Holtz-Eakin had also spoken to the LA Times about the
the power of competition to produce greater coverage for Americans.
Supposedly, this would reduce healthcare costs for consumers "with or without preexisting conditions." Given the way I've see my health insurance company, Anthem, cherry pick, I'd like some hard data on that.

Let me give you an example from Virginia. A secondary policy with with a $1,500 deductible costs four times as much as ten years ago. How can this be?

Anthem would tell you that the plan is grandfathered and no longer exists, except for its original enrollees. There is one just like it, which you can buy for a lot less. In order to participate in the new plan, you would have to re-enroll. If you have suffered cancer and its treatment, or other health problems and enrolled in an individual policy as a "healthy Virginian" before diagnosis, you are grandfathered under the policy with the escalating premiums. If you apply for the "new plan" you will be told you now have a pre-existing condition and thus are ineligible.

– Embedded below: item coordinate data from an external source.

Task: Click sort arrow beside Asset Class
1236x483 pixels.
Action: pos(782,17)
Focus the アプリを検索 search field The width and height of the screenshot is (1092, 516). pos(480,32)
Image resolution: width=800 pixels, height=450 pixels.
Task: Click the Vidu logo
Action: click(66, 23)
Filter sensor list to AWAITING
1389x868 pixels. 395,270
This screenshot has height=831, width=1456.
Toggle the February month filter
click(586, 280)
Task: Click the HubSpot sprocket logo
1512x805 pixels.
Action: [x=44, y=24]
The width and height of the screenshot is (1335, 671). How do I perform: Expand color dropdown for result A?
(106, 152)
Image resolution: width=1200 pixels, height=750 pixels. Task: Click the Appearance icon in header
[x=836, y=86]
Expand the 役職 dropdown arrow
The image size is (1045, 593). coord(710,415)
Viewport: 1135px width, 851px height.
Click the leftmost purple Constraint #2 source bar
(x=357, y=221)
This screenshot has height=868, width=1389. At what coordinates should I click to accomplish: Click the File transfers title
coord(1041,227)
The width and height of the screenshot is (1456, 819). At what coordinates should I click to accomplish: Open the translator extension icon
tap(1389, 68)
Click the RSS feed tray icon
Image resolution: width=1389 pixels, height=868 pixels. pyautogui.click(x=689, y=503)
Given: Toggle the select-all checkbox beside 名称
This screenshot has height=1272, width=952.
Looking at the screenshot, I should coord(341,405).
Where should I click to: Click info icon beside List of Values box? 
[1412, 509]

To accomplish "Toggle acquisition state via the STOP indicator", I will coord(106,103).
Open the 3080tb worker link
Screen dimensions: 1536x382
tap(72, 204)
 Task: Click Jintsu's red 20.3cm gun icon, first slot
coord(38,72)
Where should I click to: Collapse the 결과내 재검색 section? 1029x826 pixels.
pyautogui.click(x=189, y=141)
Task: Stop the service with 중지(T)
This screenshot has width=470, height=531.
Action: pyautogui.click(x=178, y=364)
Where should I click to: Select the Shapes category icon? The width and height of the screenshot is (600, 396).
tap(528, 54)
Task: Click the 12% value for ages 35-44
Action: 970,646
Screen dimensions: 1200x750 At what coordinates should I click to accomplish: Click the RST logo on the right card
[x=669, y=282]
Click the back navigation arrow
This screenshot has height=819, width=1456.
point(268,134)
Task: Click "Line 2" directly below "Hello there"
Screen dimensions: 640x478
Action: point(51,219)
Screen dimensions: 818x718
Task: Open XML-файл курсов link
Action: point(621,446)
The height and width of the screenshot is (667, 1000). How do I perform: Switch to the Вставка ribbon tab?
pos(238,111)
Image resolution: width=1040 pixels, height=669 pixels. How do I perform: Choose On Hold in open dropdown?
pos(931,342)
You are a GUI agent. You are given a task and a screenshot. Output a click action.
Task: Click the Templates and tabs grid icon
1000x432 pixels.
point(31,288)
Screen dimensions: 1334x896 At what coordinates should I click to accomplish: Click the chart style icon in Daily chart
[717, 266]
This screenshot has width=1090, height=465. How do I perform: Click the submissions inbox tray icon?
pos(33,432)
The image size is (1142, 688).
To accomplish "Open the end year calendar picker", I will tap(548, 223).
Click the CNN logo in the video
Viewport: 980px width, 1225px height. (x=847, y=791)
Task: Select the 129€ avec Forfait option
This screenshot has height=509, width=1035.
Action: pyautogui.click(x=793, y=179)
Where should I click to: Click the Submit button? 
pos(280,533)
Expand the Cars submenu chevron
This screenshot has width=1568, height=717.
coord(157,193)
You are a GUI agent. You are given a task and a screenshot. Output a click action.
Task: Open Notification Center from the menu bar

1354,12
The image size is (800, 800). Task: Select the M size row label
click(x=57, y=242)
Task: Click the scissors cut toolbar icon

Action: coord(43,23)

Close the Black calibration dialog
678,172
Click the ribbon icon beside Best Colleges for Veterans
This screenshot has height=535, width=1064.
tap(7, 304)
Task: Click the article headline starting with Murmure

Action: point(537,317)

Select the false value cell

Thus, Anthem can attract the young and healthy into this year's version of the plan, and they can move on to next year's version, until they, too, are trapped. If Anthem had not cherry-picked, while the new pool would be paying slightly more, the rest would be paying slightly less. And so it goes. The power of competition? The power of competition only works when you are not locked into your current insurer, which will only be the case when pre-existing conditions cannot be factored in. And if you say, well, the insurer is allowed to make a profit, I would ask, what is insurance for, if not a pooled risk and pooled premiums. Matthew Holt, in his May 15 critique of the McCain plan, "Half A Plan is not half a loaf," has some figures on the "medical loss ratio" of various insurers--the college market, for instance takes in $10 in premiums for every dollar it pays out.

Of course, there is another solution, truly universal coverage. Until now, that has been banished by the specter of "socialized medicine." But that is a topic for another day.